For years I struggled with my mental health each month for at least a week, in some cases longer, to the point where I wasn’t able to function properly day to day. I began to wonder if something was “wrong” with me, Did I have bipolar disorder? Did I have another personality disorder?

On one hand I could be the most patient, kind and gentle person and I had so much energy, I could go to work, take care of the kids and the house but on the other hand I felt like a monster and that hit me hard.

I started tracking my monthly outbursts of anger and emotion to see if there was a pattern to it, if anything in particular happened. I tracked my sleep and my work schedule to see if anything tied in to make sense of why I was feeling like this, and then it hit me – my period!

Every month for the 2 weeks before my period I was noticing the same fluctuation of feelings.

My mood would switch between being calm and happy, to crying at the smallest things, or getting really angry over something trivial. I would be very tired and fatigued which meant I would need to nap daily, otherwise I wouldn’t make it through the day. I noticed an increase in my food intake, a craving for sugary foods and carbs. I also became very forgetful and felt this fogginess in my mind, much to the annoyance of my partner. Eventually the feelings got more intense and I noticed that I was often feeling suicidal, I wouldn’t act on the feelings but the thoughts of “what’s the point in being here?” and “everything feels too much” kept creeping into my mind and I knew something had to change.

I did lots of research online and found some information on PMDD which basically changed my life.

Understanding myself and being aware of why I was feeling like this was a game changer for me because it made me realise that what I was feeling wasn’t “because I was a failure” or “because I am a bad person” or even because I had a mental illness like a personality disorder.
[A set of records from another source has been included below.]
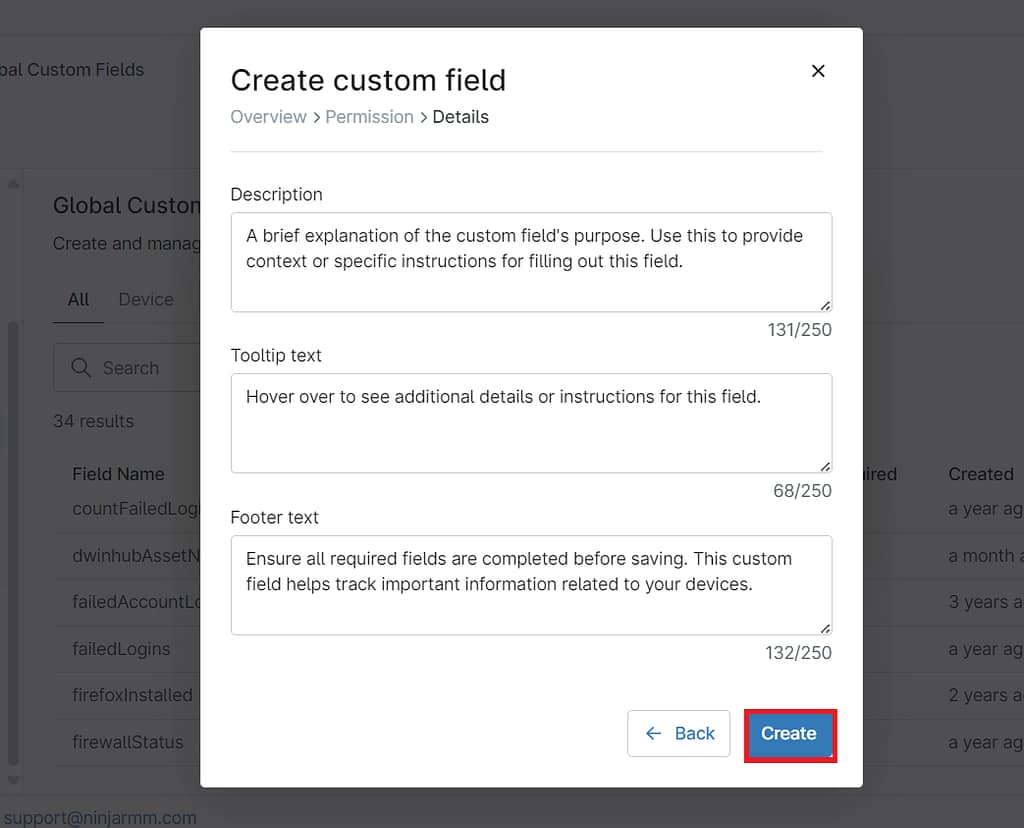Viewport: 1024px width, 828px height.
Task: Select the Details breadcrumb entry
Action: tap(461, 117)
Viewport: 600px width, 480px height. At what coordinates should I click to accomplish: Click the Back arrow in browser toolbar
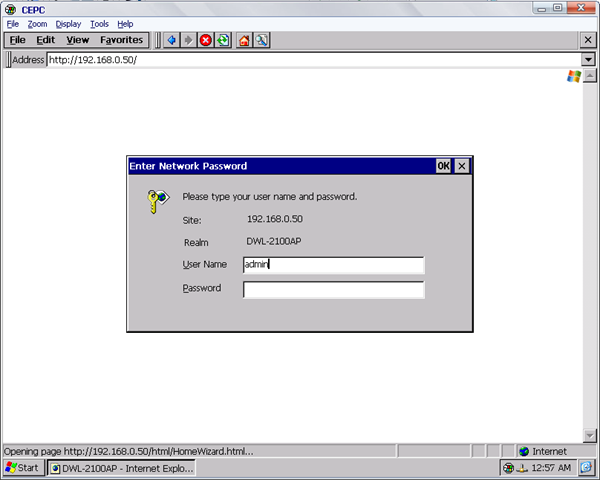(x=171, y=40)
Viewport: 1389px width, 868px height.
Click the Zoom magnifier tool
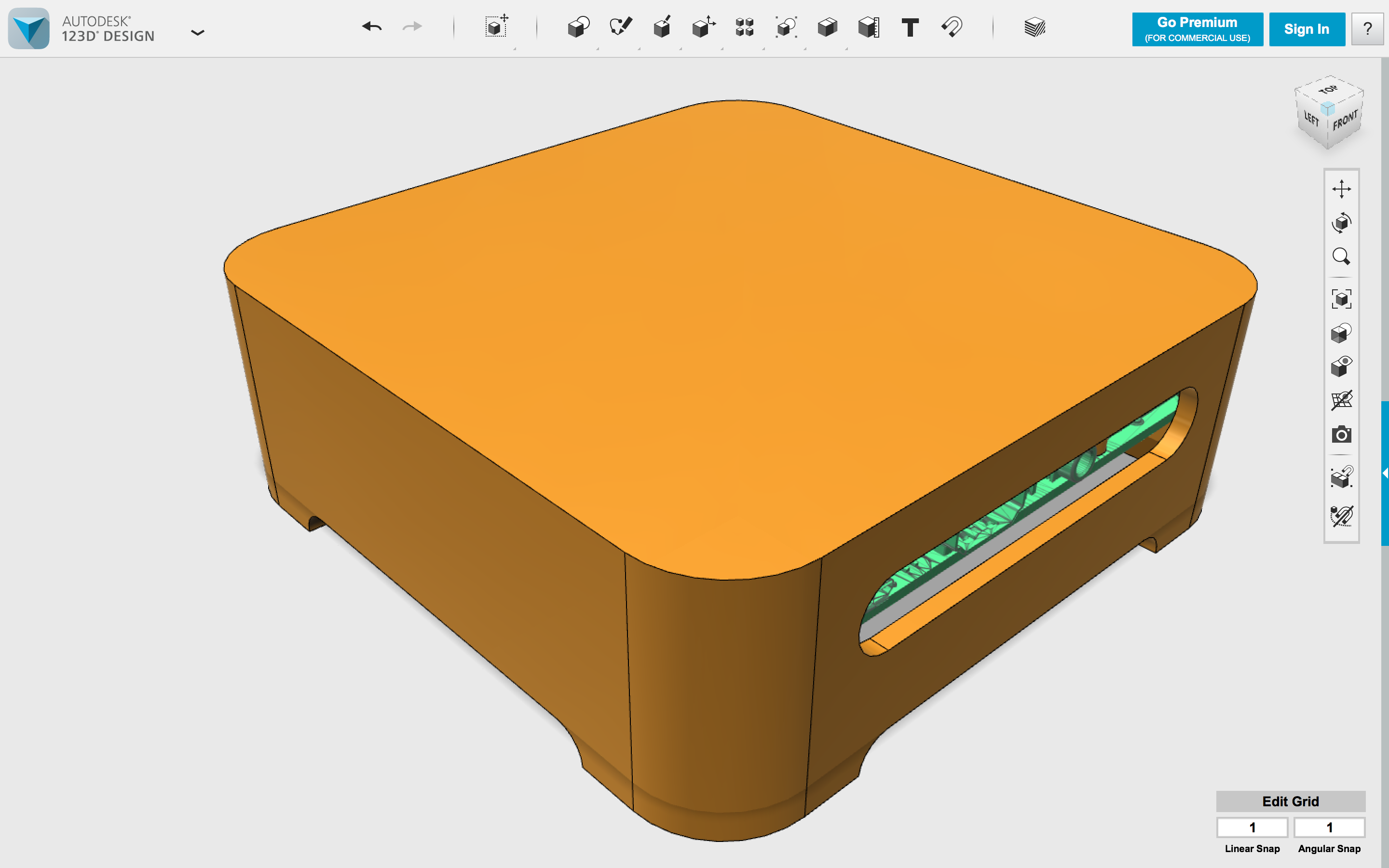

It was because I was suffering with PMDD.

I went to see my doctor and explained all of the research and cycle tracking I had done over the months. The doctor confirmed that I had PMDD and offered some suggestions of medications that might help such as Anti-depressants or the Contraceptive pill, However the doctor was also honest about the fact that equally, I might not find anything that helps.


So, what is PMDD? 

The Symptoms of PMDD

Advice and Tips for Managing PMDD

Pre-Mentrual Dysphoric Disorder (also known as) PMDD is an extreme form of PMS. 

Most of us will have heard of the term PMS which relates to the hormonal changes for a woman during her period. However, with PMDD those changes can be intensified, and they usually start in the 2 weeks prior to the period and dissipate once the period starts.
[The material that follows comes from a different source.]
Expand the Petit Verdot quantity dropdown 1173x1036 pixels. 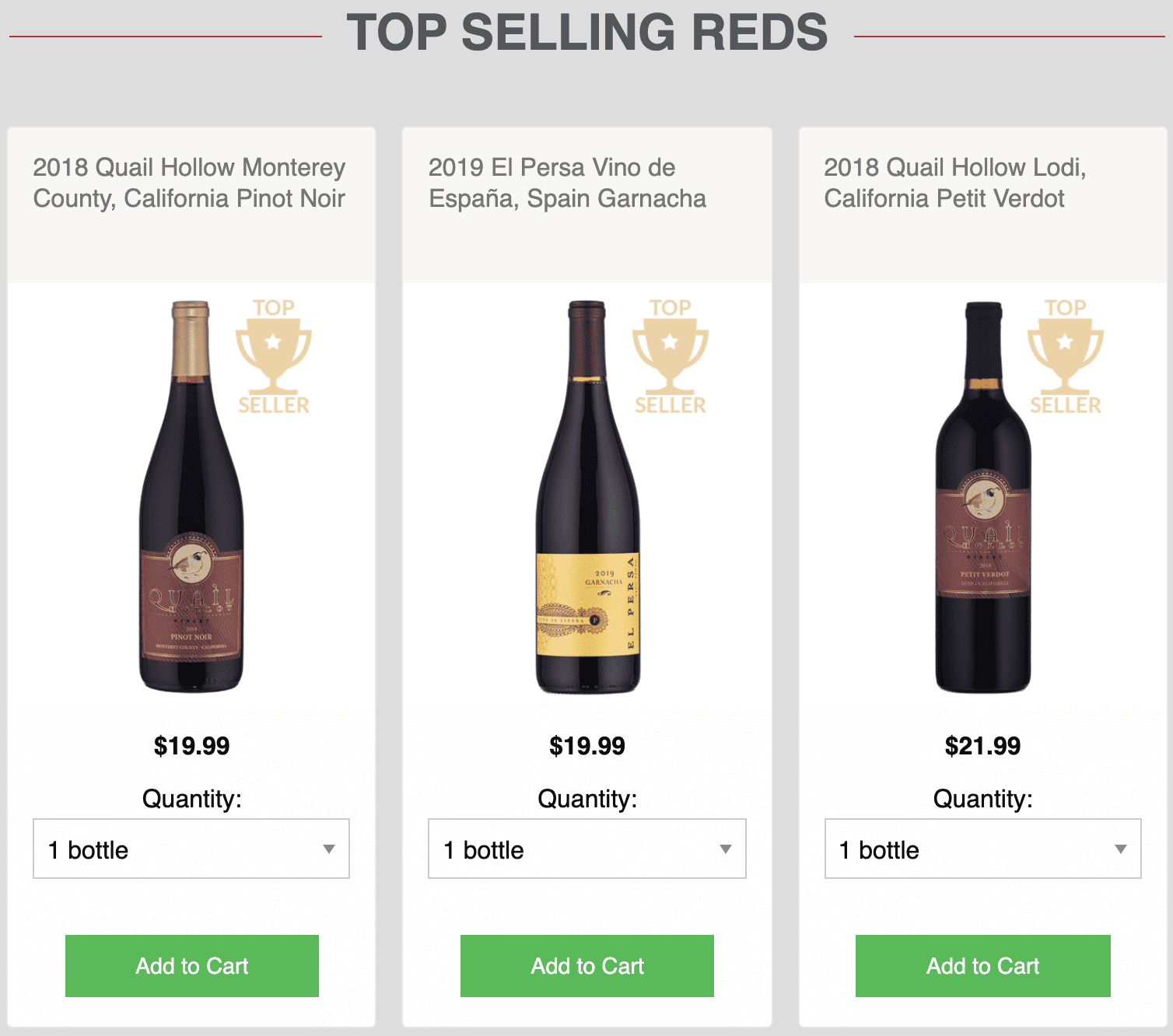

If you notice drastic changes and dips in your mood and well-being around the time of your period, I would highly recommend keeping a record of your moods and periods to see if there is any correlation between the two.

What are the symptoms of PMDD?

If you have PMDD you might find that your hormones are up and down, one minute you feel ok and the next you might feel short fused, snap at others or feel like at any minute you might explode. 
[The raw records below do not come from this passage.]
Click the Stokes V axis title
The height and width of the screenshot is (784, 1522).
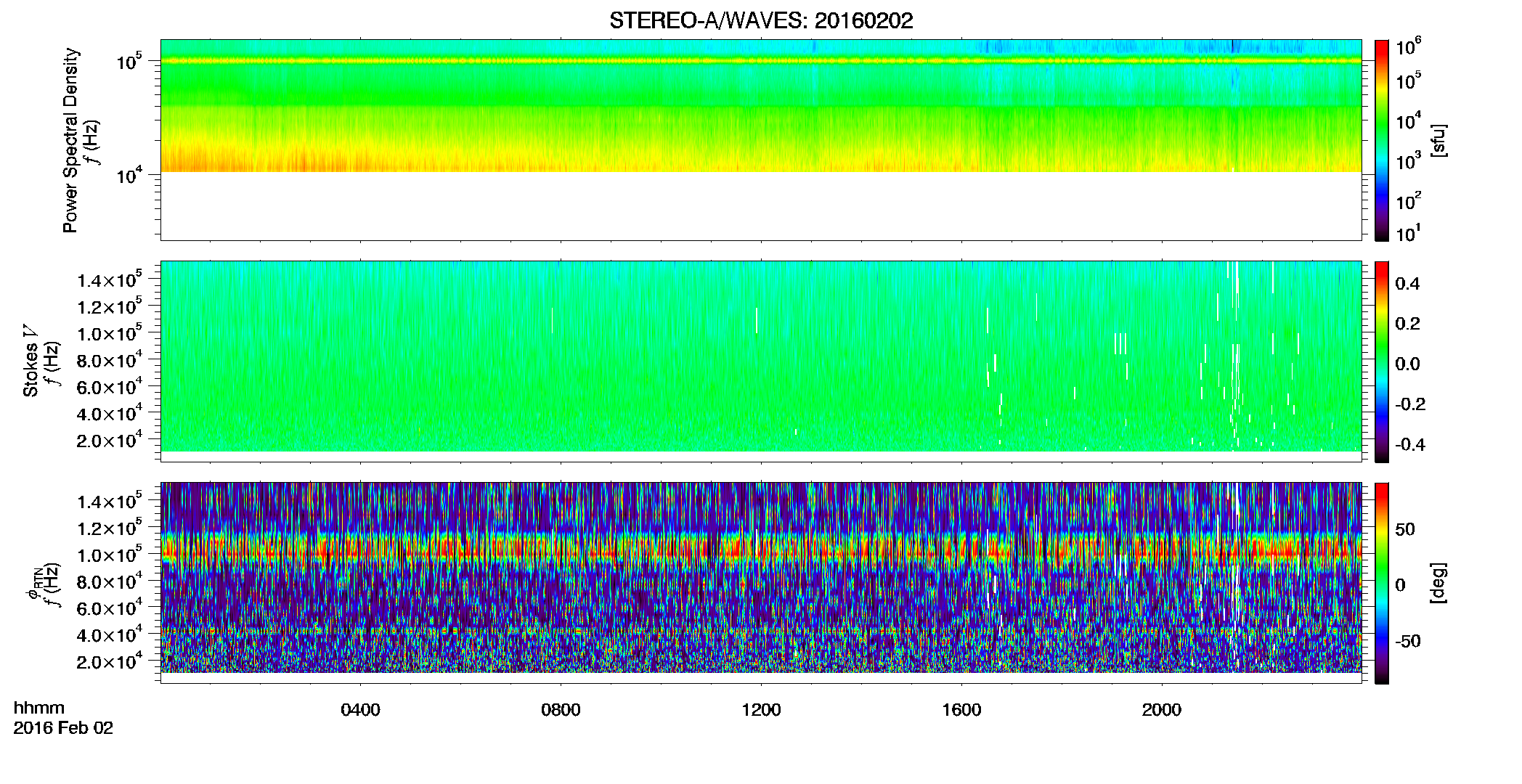[31, 362]
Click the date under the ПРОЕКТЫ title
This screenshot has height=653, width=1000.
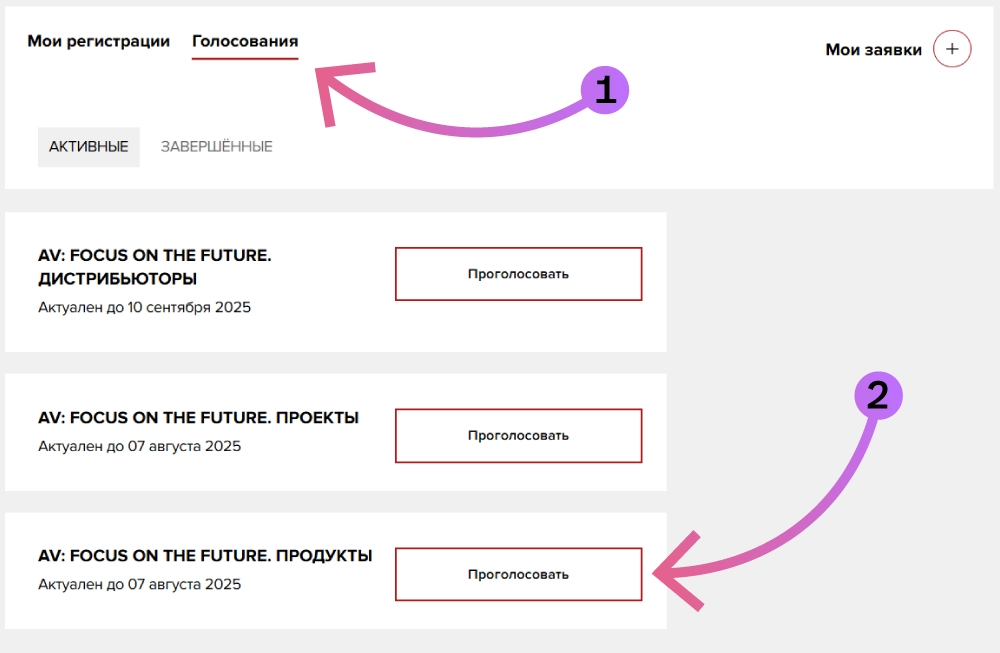coord(139,446)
You might feel guilty after because you know that what caused your reaction wasn’t a big deal, and sometimes that can be when the shame and embarrassment kicks in. 

You might feel low in mood, depressed even, and struggle to get out of the slump on a daily basis. 

You might feel tired, fatigued, and sleep more than normal or find that you’re struggling to sleep although you’re really tired. 

You might feel overwhelmed with stress, anxious about the things that you “should” be doing, but at the same time feel unable to do anything. 

You might notice feelings of self harm or suicidal thoughts.


  • Difficulty concentrating
  • Depression
  • Anxiety
  • Sadness
  • Feeling of hopelessness
  • Anger or irritability
  • Lethargy
  • Loss of interest in normal activities
  • Food cravings
  • Insomnia or hypersomnia


The "Science bits"

Leading up and during menstruation, hormone changes can cause a serotonin deficiency. Serotonin is a substance found naturally in the brain and intestines that narrows blood vessels and can affect mood and cause physical symptoms. 

During this period of time, women’s symptoms can be anything from irritability and anxiety to chronic depression and abdominal cramps. As we are all unique individuals, our symptoms can differ and affect us differently. 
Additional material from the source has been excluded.